When her husband Kerr Neilson’s business, Platinum Asset Management, rose in value after floating, Neilson had just wanted to open a gallery to showcase Chinese modern art.
But as the collection and the ambition of White Rabbit Gallery grew, she realised she needed a storage space with perfect humidity, she needed the capacity to unload containers, each new work needed to be photographed so a full-time photographer was required; she needed curators, cleaners, a finance department, a personnel department, a family office building. Then there was performance art and music. She needed a new space for that. Someone to manage it. A place for visiting artists to stay. Plus a home for herself in the middle of it all. And they all needed to be looked after in the seedy-but-fast-gentrifying inner-Sydney neighbourhood of Chippendale. Hence, the guy with the paramilitary vibe. “They’re all family,” says Neilson of the security team. “They come to our Christmas parties, all our celebrations.”

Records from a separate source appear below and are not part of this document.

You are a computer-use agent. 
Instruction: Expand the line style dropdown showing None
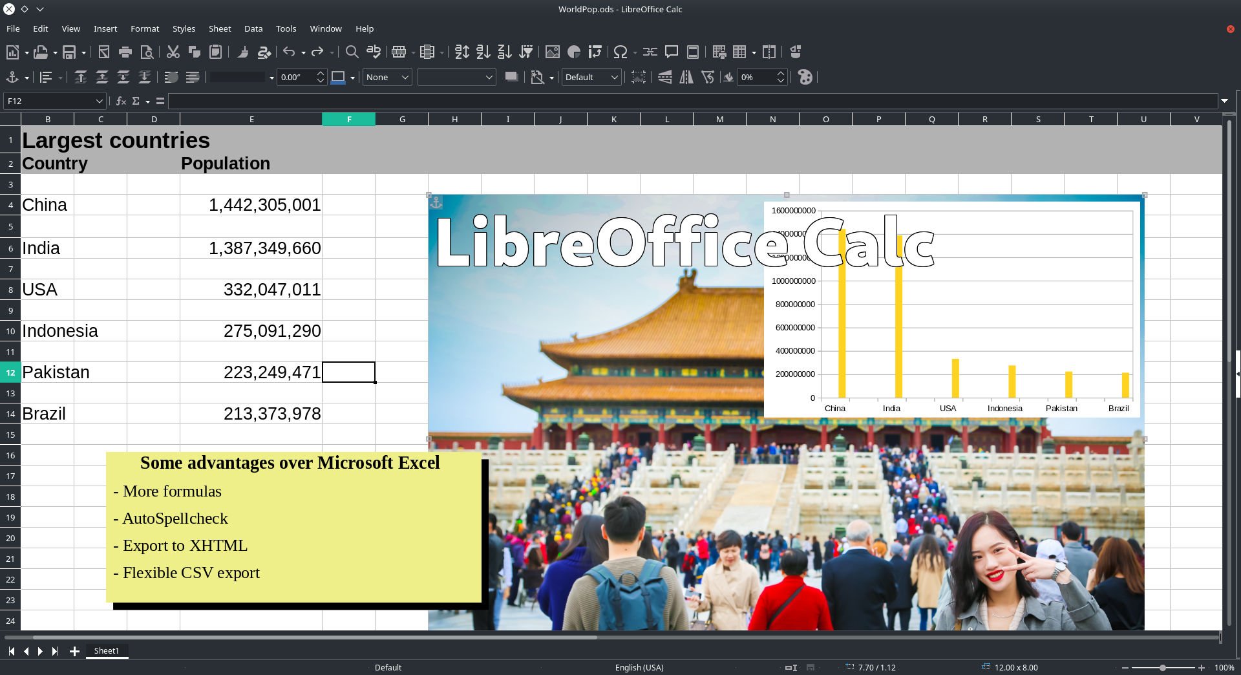point(405,77)
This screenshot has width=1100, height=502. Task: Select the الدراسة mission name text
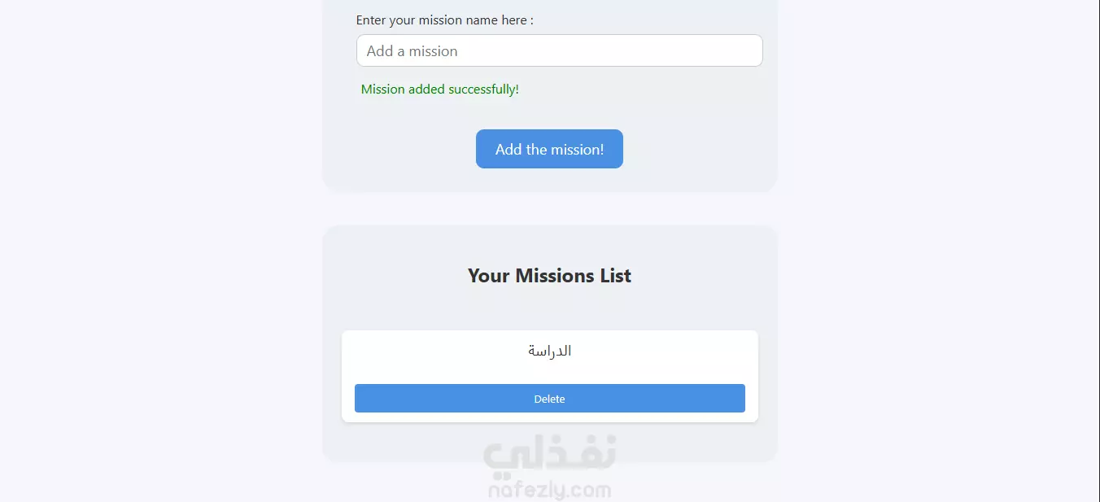point(549,351)
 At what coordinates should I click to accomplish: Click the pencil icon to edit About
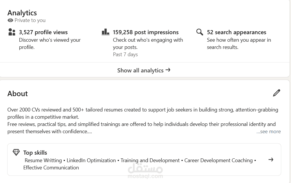click(277, 93)
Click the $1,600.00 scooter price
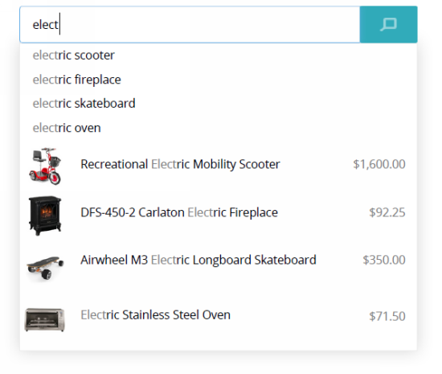 pos(379,164)
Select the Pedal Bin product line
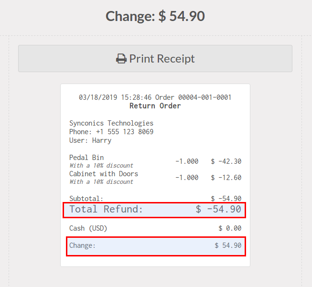Image resolution: width=312 pixels, height=287 pixels. coord(86,158)
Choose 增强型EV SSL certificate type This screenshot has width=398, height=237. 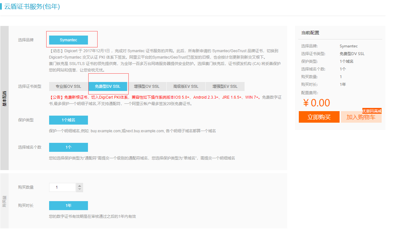coord(225,86)
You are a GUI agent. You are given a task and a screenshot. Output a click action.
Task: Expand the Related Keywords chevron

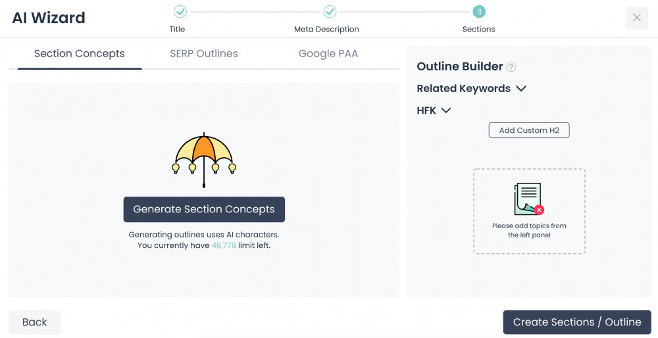coord(521,89)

Architect Alec Tzannes was asked to design the art storage space, Dangrove. He has never had a client like Judith Neilson. “She has a good idea for, and perception of, design and more importantly she creates a high hurdle … She tells you she wants the best building of its type in the world. And she trusts you to deliver it. In a way, that’s a great freedom. In another way, it’s a hugely challenging brief. There’s no excuse.”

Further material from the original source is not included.